Through her connections, she acquired a substantial fortune. Charlotte Slottsberg lived in an apartment furnished in great luxury in Stockholm. She also had a country estate in Järva near Ulriksdal Palace. Slottberg was described as a confident woman but also as vulgar, rude and provocative. On one occasion, she attracted attention by racing through the streets of the capital in an expensive carriage after black horses.

Privately, Slottsberg was in love with the cavalry rider Adolf Fredrik Heitmüller, who reportedly pawned the jewelry given to her by Duke Charles.

In 1799, she married captain Adolph Granholm, a former marine officer: he was the same age as she and described as good looking but "stupid as an ox." She died in Stockholm in a heart attack after a miscarriage.

After her death, her former lover Duke Charles confiscated her fortune despite the protests of her widower and her surviving mother, claiming that she had debts to him which amounted to the value of her entire estate. This was considered a scandal and "not very royal" of him. Charlotte Slottsberg was given a grand funeral.

===Letter of Charlotte Slottsberg===

In one of her letters to count Sparre, she inform him that she had noticed that a letter from the duke had been taken from her room. The letter, which is partially misspelled, is a part of the Sparre collection and quite well known:

Noble Sire. When I am so bold as to write a few lines to your Excellency, I would most humbly ask Y. Ex. not to take offence if I remind you of the letter which Y. Ex. took from the pot in my bed room and which I did not with consent allow Y. Ex to take with him and it is now the second time I write to Y. Ex. about this without having it been given back to me and I did not expect such a noble gentlemen to behave this way.
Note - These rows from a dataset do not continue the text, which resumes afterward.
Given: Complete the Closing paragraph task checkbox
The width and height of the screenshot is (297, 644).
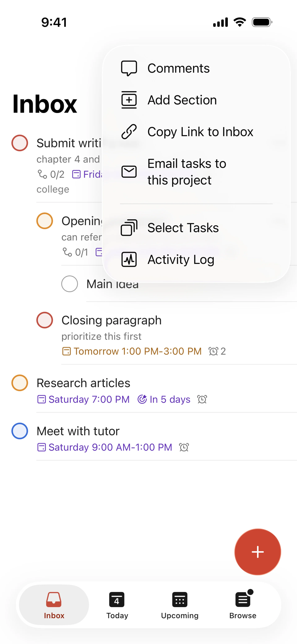Looking at the screenshot, I should (x=45, y=320).
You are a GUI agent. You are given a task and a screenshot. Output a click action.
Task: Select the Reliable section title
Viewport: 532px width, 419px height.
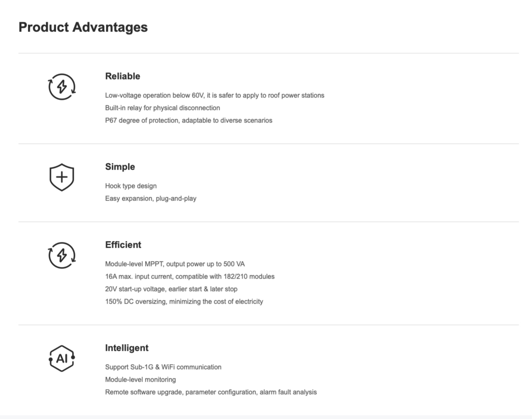[x=123, y=76]
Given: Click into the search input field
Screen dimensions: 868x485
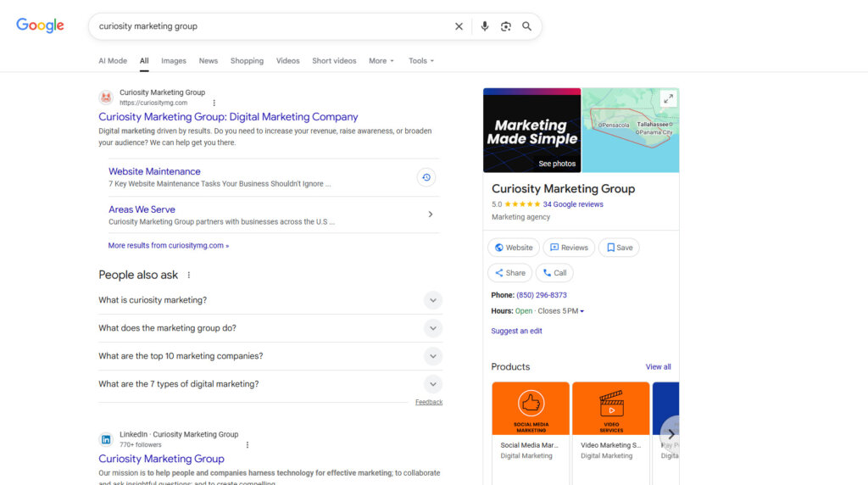Looking at the screenshot, I should click(x=271, y=26).
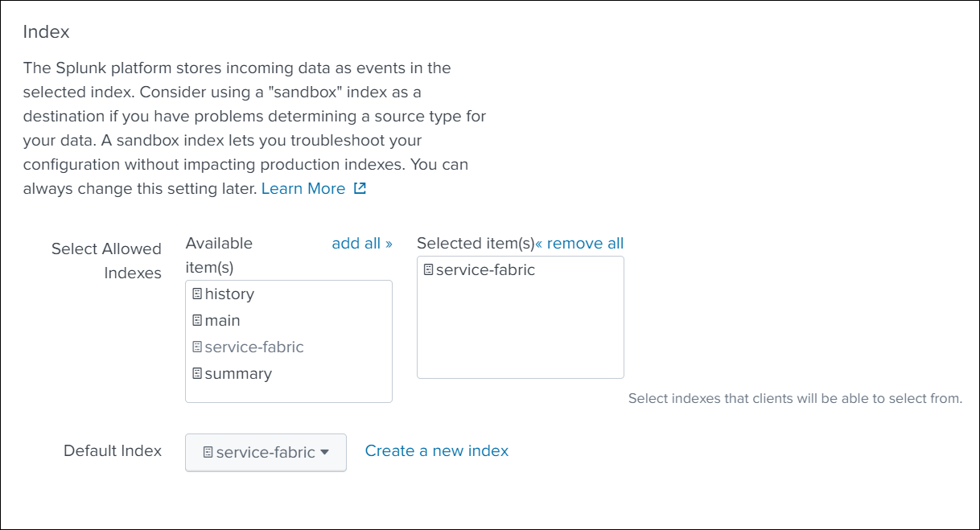Select "history" from Available items
The width and height of the screenshot is (980, 530).
(229, 294)
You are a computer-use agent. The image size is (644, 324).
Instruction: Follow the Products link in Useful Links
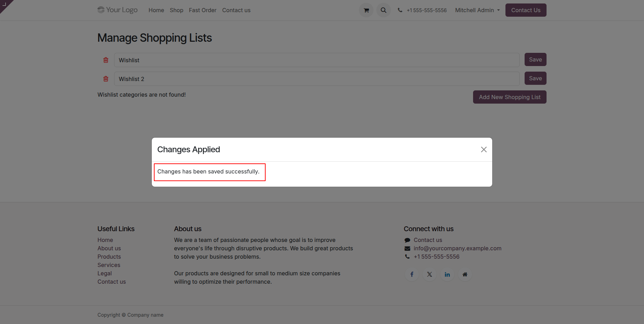[109, 257]
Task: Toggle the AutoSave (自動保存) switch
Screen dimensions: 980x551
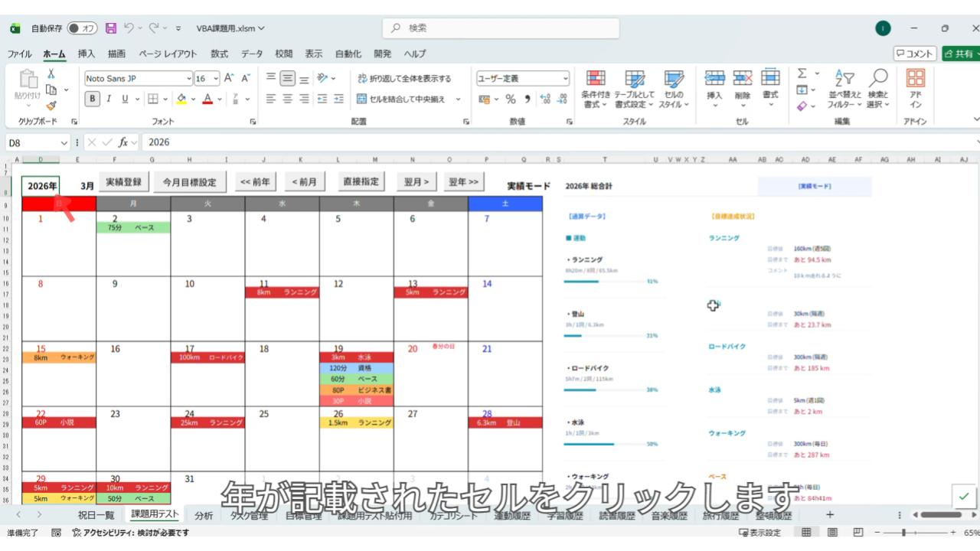Action: coord(82,28)
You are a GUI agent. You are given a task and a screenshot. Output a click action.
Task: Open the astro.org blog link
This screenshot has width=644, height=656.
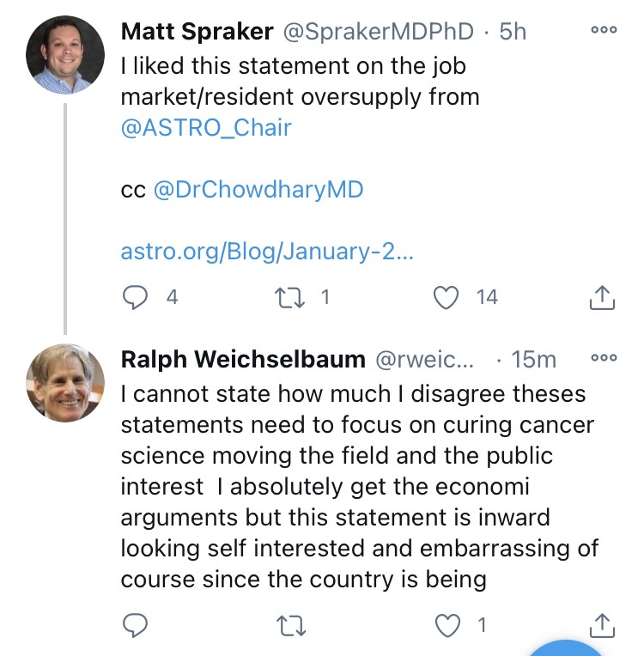[x=267, y=252]
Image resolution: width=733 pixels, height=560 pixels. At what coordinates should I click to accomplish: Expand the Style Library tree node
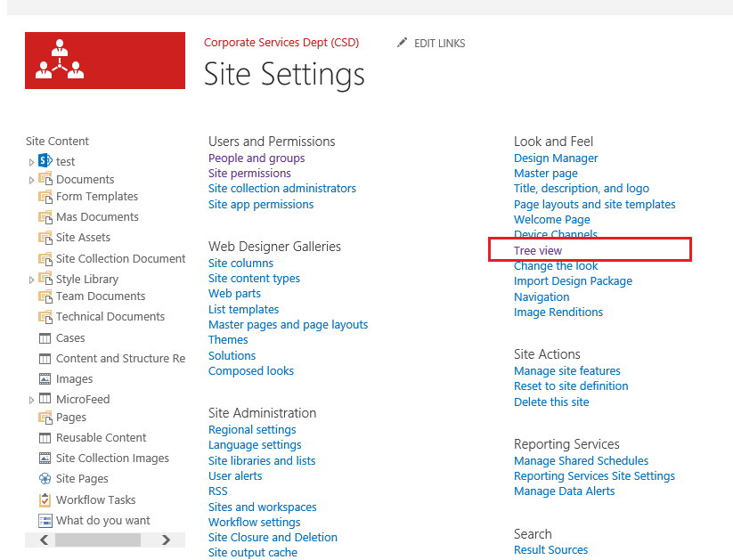pos(31,280)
I must receive it before tonight if not the highly distinguished gentleman who will come to me then and who left the letter with me will know that it has left my rooms, but I will have to be as bold to say, that if it is not back by then, I will say that your Excellency have taken the letter with him and that is something you do not wish for anything, and except the agony I have now suffered for the sake of Y. Ex, everything will be forgotten if I have the letter returned and Y.Ex. can be assured of as much favouritism as before. The letter must be with me at nine o'clock this evening. Your Excellency's most humble servant Ch. Slottsberg.